On Significance of Subword tokenization for Low Resource and Efficient Named Entity Recognition: A case study in Marathi
For: The paper focuses on improving the performance of shallow models for Named Entity Recognition (NER) in low-resource languages, specifically in Marathi.* Methods: The authors propose a hybrid approach that combines traditional deep learning models (CNN and LSTM) with a BERT-based subword tokenizer to improve the accuracy of NER models.* Results: The authors show that replacing a traditional word-based tokenizer with a BERT-tokenizer brings the accuracy of vanilla single-layer models closer to that of deep pre-trained models like BERT, and demonstrate the importance of using sub-word tokenization for NER in low-resource languages.Abstract
Named Entity Recognition (NER) systems play a vital role in NLP applications such as machine translation, summarization, and question-answering. These systems identify named entities, which encompass real-world concepts like locations, persons, and organizations. Despite extensive research on NER systems for the English language, they have not received adequate attention in the context of low resource languages. In this work, we focus on NER for low-resource language and present our case study in the context of the Indian language Marathi.

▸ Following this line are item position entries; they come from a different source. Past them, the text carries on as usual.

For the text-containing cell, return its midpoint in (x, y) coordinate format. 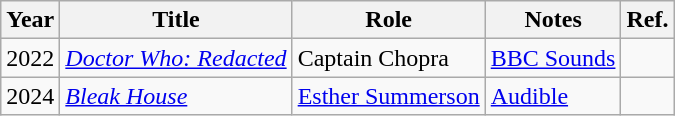
Notes (553, 20)
Audible (553, 96)
Bleak House (176, 96)
2022 (30, 58)
Esther Summerson (388, 96)
Year (30, 20)
2024 (30, 96)
Doctor Who: Redacted (176, 58)
Role (388, 20)
Captain Chopra (388, 58)
BBC Sounds (553, 58)
Ref. (648, 20)
Title (176, 20)
Identify which cell holds the provided text, then report its [X, Y] central coordinate. 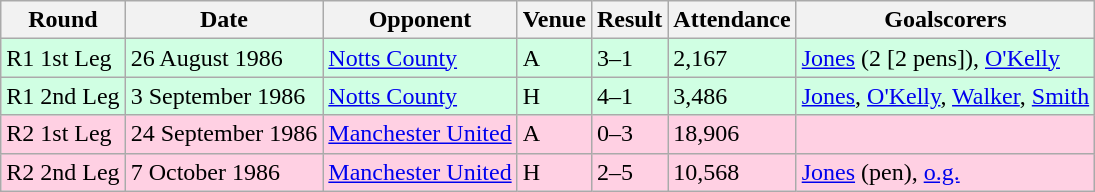
18,906 [732, 134]
Opponent [420, 20]
26 August 1986 [224, 58]
2,167 [732, 58]
2–5 [629, 172]
Round [63, 20]
4–1 [629, 96]
Venue [554, 20]
Attendance [732, 20]
R2 2nd Leg [63, 172]
Result [629, 20]
R1 1st Leg [63, 58]
10,568 [732, 172]
Jones (2 [2 pens]), O'Kelly [945, 58]
3–1 [629, 58]
3 September 1986 [224, 96]
R1 2nd Leg [63, 96]
Jones, O'Kelly, Walker, Smith [945, 96]
3,486 [732, 96]
Date [224, 20]
Jones (pen), o.g. [945, 172]
7 October 1986 [224, 172]
Goalscorers [945, 20]
24 September 1986 [224, 134]
R2 1st Leg [63, 134]
0–3 [629, 134]
Return [x, y] of the center of cell containing provided text 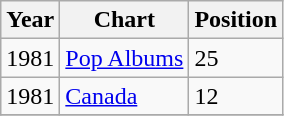
Pop Albums [124, 58]
Position [236, 20]
25 [236, 58]
Year [30, 20]
12 [236, 96]
Chart [124, 20]
Canada [124, 96]
Detect which cell encompasses the target text, then output its (x, y) center coordinate. 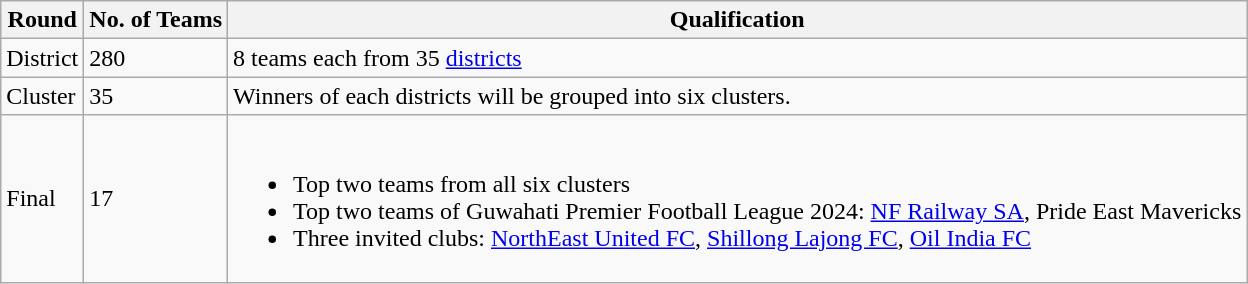
District (42, 58)
Winners of each districts will be grouped into six clusters. (738, 96)
280 (156, 58)
35 (156, 96)
Qualification (738, 20)
Round (42, 20)
No. of Teams (156, 20)
Cluster (42, 96)
Final (42, 198)
8 teams each from 35 districts (738, 58)
17 (156, 198)
Output the (x, y) coordinate of the center of the cell containing the given text.  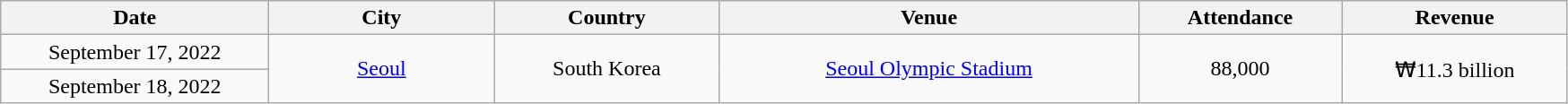
South Korea (606, 69)
Date (135, 18)
88,000 (1240, 69)
Seoul (382, 69)
₩11.3 billion (1455, 69)
September 18, 2022 (135, 86)
Seoul Olympic Stadium (929, 69)
September 17, 2022 (135, 52)
City (382, 18)
Attendance (1240, 18)
Country (606, 18)
Revenue (1455, 18)
Venue (929, 18)
Capture the cell that displays the provided text and extract its [x, y] central coordinate. 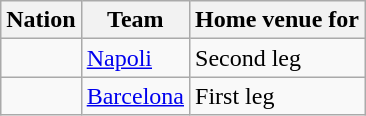
Barcelona [135, 96]
Home venue for [278, 20]
Team [135, 20]
Nation [41, 20]
Second leg [278, 58]
Napoli [135, 58]
First leg [278, 96]
Provide the [X, Y] coordinate of the cell's center where the given text is located.  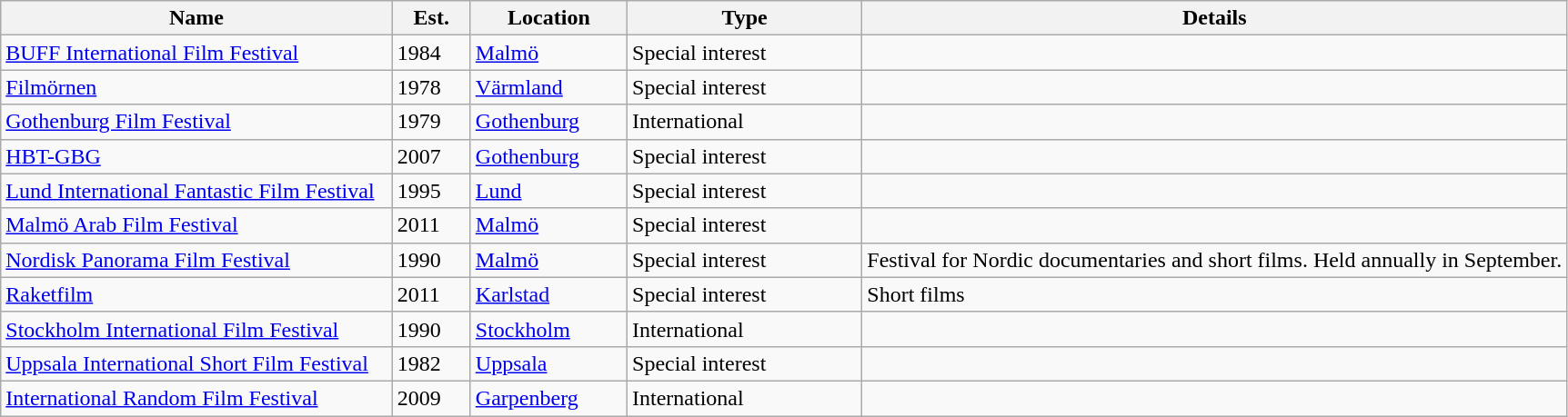
Uppsala International Short Film Festival [196, 364]
Festival for Nordic documentaries and short films. Held annually in September. [1215, 260]
Gothenburg Film Festival [196, 122]
Lund International Fantastic Film Festival [196, 191]
Lund [548, 191]
Malmö Arab Film Festival [196, 226]
Raketfilm [196, 295]
2007 [431, 156]
Garpenberg [548, 398]
Type [745, 18]
Location [548, 18]
1982 [431, 364]
Stockholm International Film Festival [196, 329]
Uppsala [548, 364]
1978 [431, 87]
1979 [431, 122]
Details [1215, 18]
2009 [431, 398]
1984 [431, 53]
Short films [1215, 295]
Nordisk Panorama Film Festival [196, 260]
Filmörnen [196, 87]
Värmland [548, 87]
Karlstad [548, 295]
1995 [431, 191]
BUFF International Film Festival [196, 53]
HBT-GBG [196, 156]
Stockholm [548, 329]
International Random Film Festival [196, 398]
Name [196, 18]
Est. [431, 18]
Detect which cell encompasses the target text, then output its [X, Y] center coordinate. 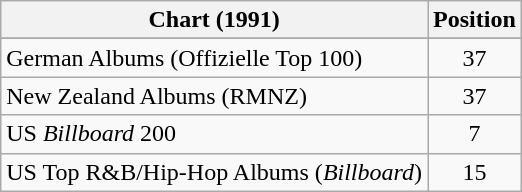
15 [475, 172]
Position [475, 20]
German Albums (Offizielle Top 100) [214, 58]
7 [475, 134]
US Billboard 200 [214, 134]
US Top R&B/Hip-Hop Albums (Billboard) [214, 172]
Chart (1991) [214, 20]
New Zealand Albums (RMNZ) [214, 96]
Detect which cell encompasses the target text, then output its (X, Y) center coordinate. 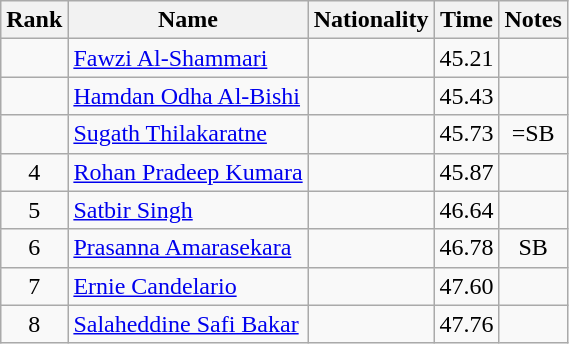
Nationality (371, 20)
7 (34, 286)
Sugath Thilakaratne (188, 134)
Salaheddine Safi Bakar (188, 324)
47.76 (466, 324)
45.73 (466, 134)
Hamdan Odha Al-Bishi (188, 96)
6 (34, 248)
=SB (533, 134)
Rohan Pradeep Kumara (188, 172)
5 (34, 210)
Name (188, 20)
Satbir Singh (188, 210)
Fawzi Al-Shammari (188, 58)
46.64 (466, 210)
45.21 (466, 58)
8 (34, 324)
SB (533, 248)
45.43 (466, 96)
Ernie Candelario (188, 286)
46.78 (466, 248)
45.87 (466, 172)
Time (466, 20)
Rank (34, 20)
Prasanna Amarasekara (188, 248)
Notes (533, 20)
47.60 (466, 286)
4 (34, 172)
Capture the cell that displays the provided text and extract its [x, y] central coordinate. 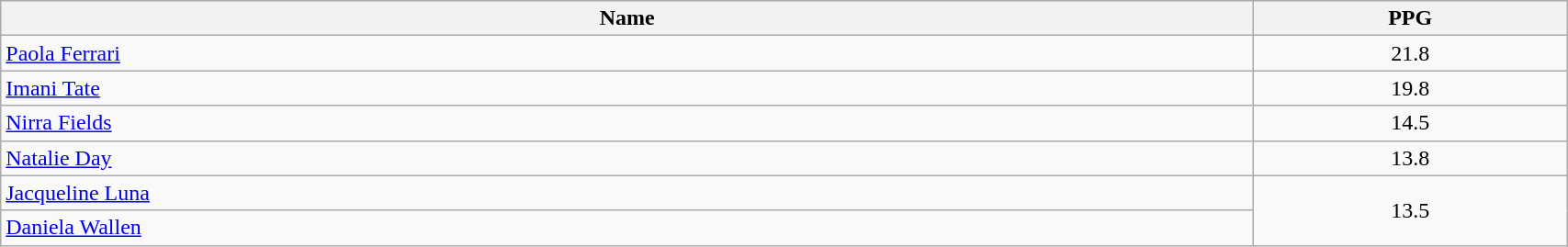
Paola Ferrari [627, 53]
13.5 [1411, 210]
Imani Tate [627, 88]
14.5 [1411, 123]
21.8 [1411, 53]
19.8 [1411, 88]
13.8 [1411, 158]
Jacqueline Luna [627, 193]
PPG [1411, 18]
Natalie Day [627, 158]
Daniela Wallen [627, 228]
Name [627, 18]
Nirra Fields [627, 123]
Search for the cell housing the specified text and yield its (X, Y) center coordinate. 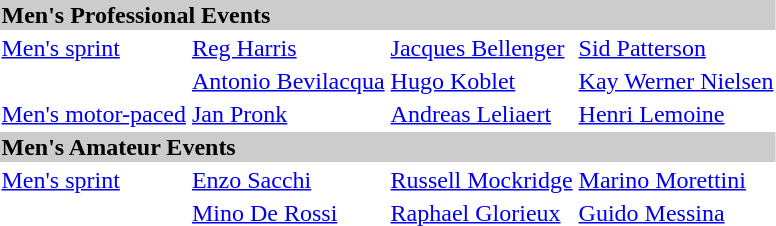
Men's Professional Events (388, 15)
Men's Amateur Events (388, 147)
Jacques Bellenger (482, 48)
Hugo Koblet (482, 81)
Russell Mockridge (482, 180)
Henri Lemoine (676, 114)
Enzo Sacchi (288, 180)
Reg Harris (288, 48)
Antonio Bevilacqua (288, 81)
Marino Morettini (676, 180)
Jan Pronk (288, 114)
Men's motor-paced (94, 114)
Sid Patterson (676, 48)
Kay Werner Nielsen (676, 81)
Andreas Leliaert (482, 114)
Scan for the cell matching the given text and deliver its (x, y) coordinate at center. 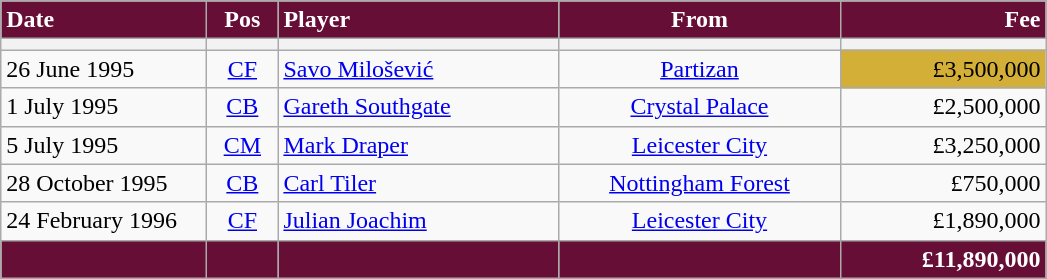
CM (242, 145)
Date (104, 20)
Nottingham Forest (700, 183)
28 October 1995 (104, 183)
£750,000 (943, 183)
Savo Milošević (418, 69)
£2,500,000 (943, 107)
Pos (242, 20)
Fee (943, 20)
£3,500,000 (943, 69)
24 February 1996 (104, 221)
Player (418, 20)
Gareth Southgate (418, 107)
Julian Joachim (418, 221)
Mark Draper (418, 145)
26 June 1995 (104, 69)
£1,890,000 (943, 221)
Crystal Palace (700, 107)
Partizan (700, 69)
1 July 1995 (104, 107)
5 July 1995 (104, 145)
£3,250,000 (943, 145)
Carl Tiler (418, 183)
£11,890,000 (943, 259)
From (700, 20)
Return (x, y) of the center of cell containing provided text 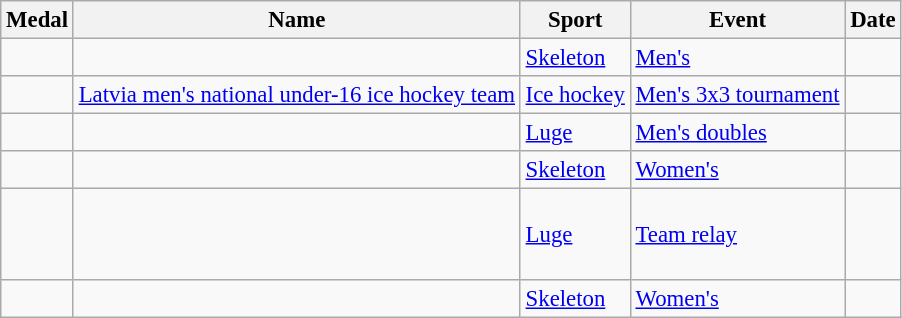
Men's doubles (738, 133)
Event (738, 20)
Date (873, 20)
Sport (575, 20)
Ice hockey (575, 95)
Men's 3x3 tournament (738, 95)
Name (296, 20)
Latvia men's national under-16 ice hockey team (296, 95)
Team relay (738, 235)
Men's (738, 58)
Medal (38, 20)
Return the (X, Y) coordinate for the center point of the cell that contains the specified text.  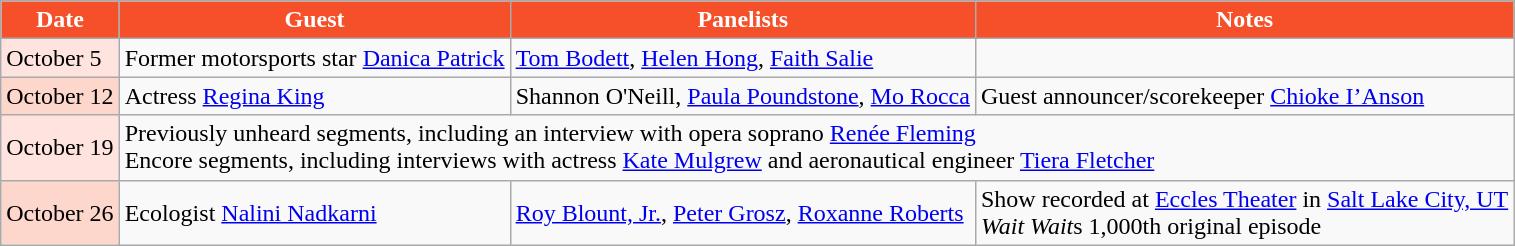
Actress Regina King (314, 96)
October 19 (60, 148)
Date (60, 20)
Tom Bodett, Helen Hong, Faith Salie (742, 58)
Roy Blount, Jr., Peter Grosz, Roxanne Roberts (742, 212)
Former motorsports star Danica Patrick (314, 58)
Shannon O'Neill, Paula Poundstone, Mo Rocca (742, 96)
Panelists (742, 20)
Guest (314, 20)
October 26 (60, 212)
Show recorded at Eccles Theater in Salt Lake City, UTWait Waits 1,000th original episode (1244, 212)
Ecologist Nalini Nadkarni (314, 212)
Guest announcer/scorekeeper Chioke I’Anson (1244, 96)
October 12 (60, 96)
Notes (1244, 20)
October 5 (60, 58)
Capture the cell that displays the provided text and extract its [X, Y] central coordinate. 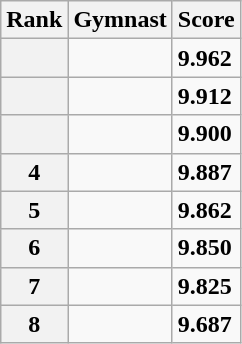
9.687 [206, 324]
9.887 [206, 172]
7 [34, 286]
8 [34, 324]
9.962 [206, 58]
Rank [34, 20]
9.862 [206, 210]
9.825 [206, 286]
9.850 [206, 248]
Gymnast [120, 20]
Score [206, 20]
6 [34, 248]
4 [34, 172]
9.912 [206, 96]
9.900 [206, 134]
5 [34, 210]
Identify which cell holds the provided text, then report its [X, Y] central coordinate. 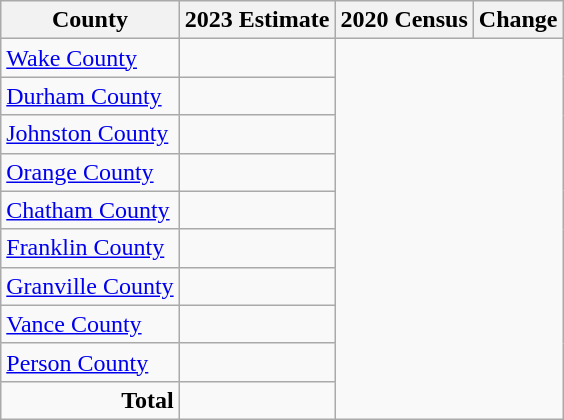
Person County [90, 362]
2020 Census [404, 20]
Durham County [90, 96]
Wake County [90, 58]
Total [90, 400]
County [90, 20]
Chatham County [90, 210]
Change [518, 20]
Vance County [90, 324]
2023 Estimate [257, 20]
Franklin County [90, 248]
Johnston County [90, 134]
Orange County [90, 172]
Granville County [90, 286]
Search for the cell housing the specified text and yield its (x, y) center coordinate. 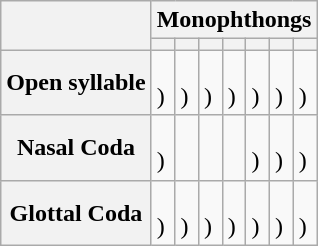
Nasal Coda (76, 148)
Glottal Coda (76, 212)
Monophthongs (234, 20)
Open syllable (76, 82)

The advancement of NLP research revolves around the utilization of pre-trained transformer models such as BERT for the development of NER models. However, we focus on improving the performance of shallow models based on CNN, and LSTM by combining the best of both worlds. In the era of transformers, these traditional deep learning models are still relevant because of their high computational efficiency. We propose a hybrid approach for efficient NER by integrating a BERT-based subword tokenizer into vanilla CNN/LSTM models. We show that this simple approach of replacing a traditional word-based tokenizer with a BERT-tokenizer brings the accuracy of vanilla single-layer models closer to that of deep pre-trained models like BERT. We show the importance of using sub-word tokenization for NER and present our study toward building efficient NLP systems. The evaluation is performed on L3Cube-MahaNER dataset using tokenizers from MahaBERT, MahaGPT, IndicBERT, and mBERT.
摘要
Named EntityRecognition(NER)系统在自然语言处理(NLP)应用中扮演着重要的角色,如机器翻译、概要 Summarization 和问答系统。这些系统可以识别命名实体,其包括实际世界中的地点、人物和组织。尽管英语NER系统已经得到了广泛的研究,但它们在低资源语言上没有得到了足够的注意。在这项工作中,我们将对低资源语言NER系统进行研究,并通过使用 MahaBERT、MahaGPT、IndicBERT 和 mBERT 等tokenizer进行评估。我们提出了一种将BERT基于的字词tokenizer与传统的CNN和LSTM模型结合使用的hybrid方法,以提高NER模型的性能。我们发现,将字词tokenizer替换为BERT基于的字词tokenizer可以使vanilla单层模型的准确率接近到深度预训练模型的水平。我们还证明了使用字词tokenization对NER是重要的,并进行了对Building efficient NLP系统的研究。